However, even if giving the benefit of the doubt that the recited features of algorithm amount to an improvement to technology, such improvements are to the exception(s) itself. The examiner reiterates the arguments from 9/13/2024 and 1/15/2025. Additionally, the MPEP provides guidance:
“It is important to note, the judicial exception alone cannot provide the improvement. The improvement can be provided by one or more additional elements. See the discussion of Diamond v. Diehr, 450 U.S. 175, 187 and 191-92, 209 USPQ 1, 10 (1981)) in subsection II, below. In addition, the improvement can be provided by the additional element(s) in combination with the recited judicial exception. See MPEP § 2106.04(d) (discussing Finjan, Inc. v. Blue Coat Sys., Inc., 879 F.3d 1299, 1303-04, 125 USPQ2d 1282, 1285-87 (Fed. Cir. 2018)). Thus, it is important for examiners to analyze the claim as a whole when determining whether the claim provides an improvement to the functioning of computers or an improvement to other technology or technical field.
At best it appears that the improvement is to the judicial exception itself, i.e. better math in mathematical concepts to capture such information or by using the clustering technology with computers as a tool algorithmically. The claims do nothing with the judicial exception information, as mere matching of profiles is the overarching result, but nothing of classification is used in any meaningful way, such that the invention is directed to the recited exceptions themselves, and the data gathered is merely conventional and extra-solution to the claimed exceptions.

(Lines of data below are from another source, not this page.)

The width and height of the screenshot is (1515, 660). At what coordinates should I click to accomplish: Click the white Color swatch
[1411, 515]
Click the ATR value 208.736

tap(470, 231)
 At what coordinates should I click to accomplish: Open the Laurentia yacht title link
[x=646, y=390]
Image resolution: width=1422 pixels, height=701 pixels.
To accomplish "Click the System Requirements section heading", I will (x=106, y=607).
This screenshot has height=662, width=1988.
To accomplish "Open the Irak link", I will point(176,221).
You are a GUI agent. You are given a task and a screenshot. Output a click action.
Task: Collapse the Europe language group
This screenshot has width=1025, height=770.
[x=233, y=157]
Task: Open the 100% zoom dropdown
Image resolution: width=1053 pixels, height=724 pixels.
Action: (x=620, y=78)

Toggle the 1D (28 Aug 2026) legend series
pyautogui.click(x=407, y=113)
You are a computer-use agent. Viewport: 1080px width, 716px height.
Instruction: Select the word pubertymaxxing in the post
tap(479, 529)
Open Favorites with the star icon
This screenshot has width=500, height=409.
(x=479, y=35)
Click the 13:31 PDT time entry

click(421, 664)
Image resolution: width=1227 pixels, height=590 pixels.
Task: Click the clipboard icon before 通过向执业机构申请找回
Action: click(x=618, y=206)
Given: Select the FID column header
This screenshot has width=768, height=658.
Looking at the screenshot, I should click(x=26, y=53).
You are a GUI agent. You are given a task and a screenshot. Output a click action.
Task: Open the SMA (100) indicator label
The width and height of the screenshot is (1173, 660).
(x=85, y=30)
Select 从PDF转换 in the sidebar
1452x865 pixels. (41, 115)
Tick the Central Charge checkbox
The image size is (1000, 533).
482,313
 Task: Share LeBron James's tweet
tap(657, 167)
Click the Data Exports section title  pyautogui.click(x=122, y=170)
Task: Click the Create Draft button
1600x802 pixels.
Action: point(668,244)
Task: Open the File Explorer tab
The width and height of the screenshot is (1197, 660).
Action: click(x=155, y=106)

The arguments for transformation are not persuasive as the M or T test, while a useful tool, has been replaced by the Mayo/Alice analysis. In this case, the transformation argued by applicant (math) is not typically considered a physical transformation (For data, mere “manipulation of basic mathematical constructs [i.e.,] the paradigmatic ‘abstract idea,’” has not been deemed a transformation. CyberSource v. Retail Decisions, 654 F.3d 1366, 1372 n.2, 99 USPQ2d 1690, 1695 n.2 (Fed. Cir. 2011) (quoting In re Warmerdam, 33 F.3d 1354, 1355, 1360, 31 USPQ2d 1754, 1755, 1759 (Fed. Cir. 1994)).). The remaining arguments have all been considered but will not each be individually addressed as the Office response would be repeating the same points over again.
The amendments and arguments are not persuasive in showing that the claims amount to a practical application or significantly more than the claimed judicial exception(s) as mere instructions to apply an exception using a generic computer hardware/software cannot provide an inventive concept. The rejections are respectfully maintained as presented above to account for the amendments to the claims.
Conclusion
Applicant's amendment necessitated the new ground(s) of rejection presented in this Office action. Accordingly, THIS ACTION IS MADE FINAL. See MPEP § 706.07(a). Applicant is reminded of the extension of time policy as set forth in 37 CFR 1.136(a).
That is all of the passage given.